Egypt female social media influencers get 2-year jail terms
Haneen Hossam was among the sentenced. File photo
An Egyptian court Monday sentenced five female social media influencers to two years in jail on charges of violating public morals, a judicial source said.
The verdict against Haneen Hossam, Mowada al-Adham and three others came after they posted footage on video-sharing app TikTok. "The Cairo economic court sentenced Hossam, Adham and three others to two years after they were convicted of violating society values," the source said.
The ruling -- which can be appealed -- included a fine of 300,000 Egyptian pounds ($18,750) each, the source added. Hossam was arrested in April after posting a three-minute clip telling her 1.3 million followers that girls could make money by working with her.

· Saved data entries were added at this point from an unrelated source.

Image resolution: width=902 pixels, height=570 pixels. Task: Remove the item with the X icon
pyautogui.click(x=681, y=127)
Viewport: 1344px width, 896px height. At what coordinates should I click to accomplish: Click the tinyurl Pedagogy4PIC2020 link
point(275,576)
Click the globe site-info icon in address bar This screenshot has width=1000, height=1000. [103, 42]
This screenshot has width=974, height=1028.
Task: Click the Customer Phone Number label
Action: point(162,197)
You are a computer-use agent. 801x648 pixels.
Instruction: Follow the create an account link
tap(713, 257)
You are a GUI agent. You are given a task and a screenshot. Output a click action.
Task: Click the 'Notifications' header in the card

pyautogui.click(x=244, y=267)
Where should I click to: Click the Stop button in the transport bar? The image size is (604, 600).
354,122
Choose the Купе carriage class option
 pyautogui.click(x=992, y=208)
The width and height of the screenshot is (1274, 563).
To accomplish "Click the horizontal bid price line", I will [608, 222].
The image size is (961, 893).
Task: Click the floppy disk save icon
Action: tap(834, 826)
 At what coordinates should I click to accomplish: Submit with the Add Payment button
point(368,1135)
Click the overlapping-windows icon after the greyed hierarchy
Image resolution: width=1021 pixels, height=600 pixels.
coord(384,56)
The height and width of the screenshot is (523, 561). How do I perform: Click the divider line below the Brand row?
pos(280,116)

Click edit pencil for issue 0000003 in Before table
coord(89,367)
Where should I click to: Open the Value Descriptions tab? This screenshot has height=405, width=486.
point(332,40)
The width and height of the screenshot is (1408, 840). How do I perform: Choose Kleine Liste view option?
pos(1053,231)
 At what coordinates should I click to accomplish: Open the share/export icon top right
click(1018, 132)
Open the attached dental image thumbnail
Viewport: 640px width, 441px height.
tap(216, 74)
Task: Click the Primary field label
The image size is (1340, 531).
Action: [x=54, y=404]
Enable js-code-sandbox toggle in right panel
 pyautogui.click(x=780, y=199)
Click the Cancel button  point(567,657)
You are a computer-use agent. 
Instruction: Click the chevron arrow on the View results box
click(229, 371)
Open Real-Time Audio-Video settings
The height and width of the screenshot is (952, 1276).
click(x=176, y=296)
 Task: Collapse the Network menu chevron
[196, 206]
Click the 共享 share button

In May, authorities arrested Adham who had posted satirical videos on TikTok and Instagram, where she has at least two million followers. The arrests highlighted a social divide in the deeply conservative Muslim country over what constitutes individual freedoms and "social norms".
Some analysts say the young women were targeted due to their modest roots. Their arrests "are part of violence against women because they come from lower classes", according to lawyer Intesar al-Saeed.
Egypt has enforced strict internet controls through laws allowing authorities to block websites deemed a threat to national security and to monitor personal social media accounts with over 5,000 followers. Rights groups say the laws solidify government censorship of online media.
Human rights lawyer Tarek al-Awadi said the latest arrests showed how a deeply conservative and religious society was wrestling with the rapid rise of modern communications technology. "There is a technological revolution happening and legislators need to take into account a constantly changing environment," Awadi said.
Internet penetration has reached over 40 percent of Egypt's youthful population of more than 100 million. Online communications were a key instrument in the Arab Spring uprisings of 2011.